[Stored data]
------------------------------

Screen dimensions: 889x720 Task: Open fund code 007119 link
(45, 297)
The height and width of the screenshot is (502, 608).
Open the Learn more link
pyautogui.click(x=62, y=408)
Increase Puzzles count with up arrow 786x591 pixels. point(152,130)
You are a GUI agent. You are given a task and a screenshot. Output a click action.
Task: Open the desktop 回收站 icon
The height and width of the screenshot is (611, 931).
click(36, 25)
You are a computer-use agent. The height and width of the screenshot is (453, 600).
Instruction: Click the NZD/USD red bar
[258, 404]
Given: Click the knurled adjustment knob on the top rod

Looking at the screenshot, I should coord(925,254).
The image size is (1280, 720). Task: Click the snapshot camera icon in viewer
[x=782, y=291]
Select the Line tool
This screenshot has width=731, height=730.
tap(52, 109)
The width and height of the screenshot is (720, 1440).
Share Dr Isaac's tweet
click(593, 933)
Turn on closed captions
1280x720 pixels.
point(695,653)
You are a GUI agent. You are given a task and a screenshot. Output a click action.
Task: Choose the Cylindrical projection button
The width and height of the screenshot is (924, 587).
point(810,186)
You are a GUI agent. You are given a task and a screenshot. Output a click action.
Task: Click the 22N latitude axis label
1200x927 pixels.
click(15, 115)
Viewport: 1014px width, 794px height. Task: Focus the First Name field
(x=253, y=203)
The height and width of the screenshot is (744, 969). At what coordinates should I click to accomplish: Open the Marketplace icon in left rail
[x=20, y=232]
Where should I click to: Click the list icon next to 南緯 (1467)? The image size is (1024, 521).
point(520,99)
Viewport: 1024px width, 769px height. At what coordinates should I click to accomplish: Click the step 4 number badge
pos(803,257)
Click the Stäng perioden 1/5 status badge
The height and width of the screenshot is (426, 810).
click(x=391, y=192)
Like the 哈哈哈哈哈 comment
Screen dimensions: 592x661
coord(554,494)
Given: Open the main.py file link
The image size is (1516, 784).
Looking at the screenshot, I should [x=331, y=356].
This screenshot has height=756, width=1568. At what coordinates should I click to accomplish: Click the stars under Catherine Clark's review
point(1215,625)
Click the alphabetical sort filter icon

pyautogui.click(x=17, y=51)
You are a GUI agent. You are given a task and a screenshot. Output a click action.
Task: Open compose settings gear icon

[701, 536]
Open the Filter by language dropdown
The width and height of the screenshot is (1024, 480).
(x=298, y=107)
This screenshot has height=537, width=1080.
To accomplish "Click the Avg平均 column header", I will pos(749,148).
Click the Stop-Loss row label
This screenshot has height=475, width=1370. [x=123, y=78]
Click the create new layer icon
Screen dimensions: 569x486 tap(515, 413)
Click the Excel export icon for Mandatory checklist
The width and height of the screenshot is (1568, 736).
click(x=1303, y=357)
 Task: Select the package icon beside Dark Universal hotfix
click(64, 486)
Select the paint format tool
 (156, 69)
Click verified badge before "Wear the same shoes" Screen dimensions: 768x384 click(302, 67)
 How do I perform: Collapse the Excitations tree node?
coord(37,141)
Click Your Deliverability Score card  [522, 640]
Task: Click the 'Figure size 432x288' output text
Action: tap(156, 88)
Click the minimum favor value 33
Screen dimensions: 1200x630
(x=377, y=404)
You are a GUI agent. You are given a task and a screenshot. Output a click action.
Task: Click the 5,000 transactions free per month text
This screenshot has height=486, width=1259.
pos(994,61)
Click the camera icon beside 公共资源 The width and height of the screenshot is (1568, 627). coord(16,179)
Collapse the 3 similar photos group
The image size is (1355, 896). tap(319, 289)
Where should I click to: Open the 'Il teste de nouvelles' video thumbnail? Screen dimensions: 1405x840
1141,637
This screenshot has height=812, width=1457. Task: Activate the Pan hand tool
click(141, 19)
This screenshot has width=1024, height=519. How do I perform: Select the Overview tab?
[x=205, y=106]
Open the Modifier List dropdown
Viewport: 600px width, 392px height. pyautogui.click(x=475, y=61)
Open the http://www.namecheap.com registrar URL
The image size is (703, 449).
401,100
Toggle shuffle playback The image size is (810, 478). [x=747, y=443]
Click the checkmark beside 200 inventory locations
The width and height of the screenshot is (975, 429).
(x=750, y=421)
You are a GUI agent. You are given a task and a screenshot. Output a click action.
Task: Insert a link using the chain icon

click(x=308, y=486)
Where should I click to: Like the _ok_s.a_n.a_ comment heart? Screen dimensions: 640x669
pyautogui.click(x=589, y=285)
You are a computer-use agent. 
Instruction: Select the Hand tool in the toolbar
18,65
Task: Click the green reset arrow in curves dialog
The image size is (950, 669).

------------------------------

> WORK REQUIRED:
Print every entry exactly as it appears.

> PROBLEM SOLUTION:
Screen dimensions: 889x720 Task: Open fund code 007119 link
(45, 297)
The height and width of the screenshot is (502, 608).
Open the Learn more link
pyautogui.click(x=62, y=408)
Increase Puzzles count with up arrow 786x591 pixels. point(152,130)
You are a GUI agent. You are given a task and a screenshot. Output a click action.
Task: Open the desktop 回收站 icon
The height and width of the screenshot is (611, 931).
click(36, 25)
You are a computer-use agent. The height and width of the screenshot is (453, 600).
Instruction: Click the NZD/USD red bar
[258, 404]
Given: Click the knurled adjustment knob on the top rod

Looking at the screenshot, I should coord(925,254).
The image size is (1280, 720). Task: Click the snapshot camera icon in viewer
[x=782, y=291]
Select the Line tool
This screenshot has width=731, height=730.
tap(52, 109)
The width and height of the screenshot is (720, 1440).
Share Dr Isaac's tweet
click(593, 933)
Turn on closed captions
1280x720 pixels.
point(695,653)
You are a GUI agent. You are given a task and a screenshot. Output a click action.
Task: Choose the Cylindrical projection button
The width and height of the screenshot is (924, 587).
point(810,186)
You are a GUI agent. You are given a task and a screenshot. Output a click action.
Task: Click the 22N latitude axis label
1200x927 pixels.
click(15, 115)
Viewport: 1014px width, 794px height. Task: Focus the First Name field
(x=253, y=203)
The height and width of the screenshot is (744, 969). At what coordinates should I click to accomplish: Open the Marketplace icon in left rail
[x=20, y=232]
Where should I click to: Click the list icon next to 南緯 (1467)? The image size is (1024, 521).
point(520,99)
Viewport: 1024px width, 769px height. At what coordinates should I click to accomplish: Click the step 4 number badge
pos(803,257)
Click the Stäng perioden 1/5 status badge
The height and width of the screenshot is (426, 810).
click(x=391, y=192)
Like the 哈哈哈哈哈 comment
Screen dimensions: 592x661
coord(554,494)
Given: Open the main.py file link
The image size is (1516, 784).
Looking at the screenshot, I should [x=331, y=356].
This screenshot has height=756, width=1568. At what coordinates should I click to accomplish: Click the stars under Catherine Clark's review
point(1215,625)
Click the alphabetical sort filter icon

pyautogui.click(x=17, y=51)
You are a GUI agent. You are given a task and a screenshot. Output a click action.
Task: Open compose settings gear icon

[701, 536]
Open the Filter by language dropdown
The width and height of the screenshot is (1024, 480).
(x=298, y=107)
This screenshot has height=537, width=1080.
To accomplish "Click the Avg平均 column header", I will pos(749,148).
Click the Stop-Loss row label
This screenshot has height=475, width=1370. [x=123, y=78]
Click the create new layer icon
Screen dimensions: 569x486 tap(515, 413)
Click the Excel export icon for Mandatory checklist
The width and height of the screenshot is (1568, 736).
click(x=1303, y=357)
 Task: Select the package icon beside Dark Universal hotfix
click(64, 486)
Select the paint format tool
 (156, 69)
Click verified badge before "Wear the same shoes" Screen dimensions: 768x384 click(302, 67)
 How do I perform: Collapse the Excitations tree node?
coord(37,141)
Click Your Deliverability Score card  [522, 640]
Task: Click the 'Figure size 432x288' output text
Action: tap(156, 88)
Click the minimum favor value 33
Screen dimensions: 1200x630
(x=377, y=404)
You are a GUI agent. You are given a task and a screenshot. Output a click action.
Task: Click the 5,000 transactions free per month text
This screenshot has height=486, width=1259.
pos(994,61)
Click the camera icon beside 公共资源 The width and height of the screenshot is (1568, 627). coord(16,179)
Collapse the 3 similar photos group
The image size is (1355, 896). tap(319, 289)
Where should I click to: Open the 'Il teste de nouvelles' video thumbnail? Screen dimensions: 1405x840
1141,637
This screenshot has height=812, width=1457. Task: Activate the Pan hand tool
click(141, 19)
This screenshot has width=1024, height=519. How do I perform: Select the Overview tab?
[x=205, y=106]
Open the Modifier List dropdown
Viewport: 600px width, 392px height. pyautogui.click(x=475, y=61)
Open the http://www.namecheap.com registrar URL
The image size is (703, 449).
401,100
Toggle shuffle playback The image size is (810, 478). [x=747, y=443]
Click the checkmark beside 200 inventory locations
The width and height of the screenshot is (975, 429).
(x=750, y=421)
You are a GUI agent. You are given a task and a screenshot. Output a click action.
Task: Insert a link using the chain icon

click(x=308, y=486)
Where should I click to: Like the _ok_s.a_n.a_ comment heart? Screen dimensions: 640x669
pyautogui.click(x=589, y=285)
You are a computer-use agent. 
Instruction: Select the Hand tool in the toolbar
18,65
Task: Click the green reset arrow in curves dialog
The image size is (950, 669).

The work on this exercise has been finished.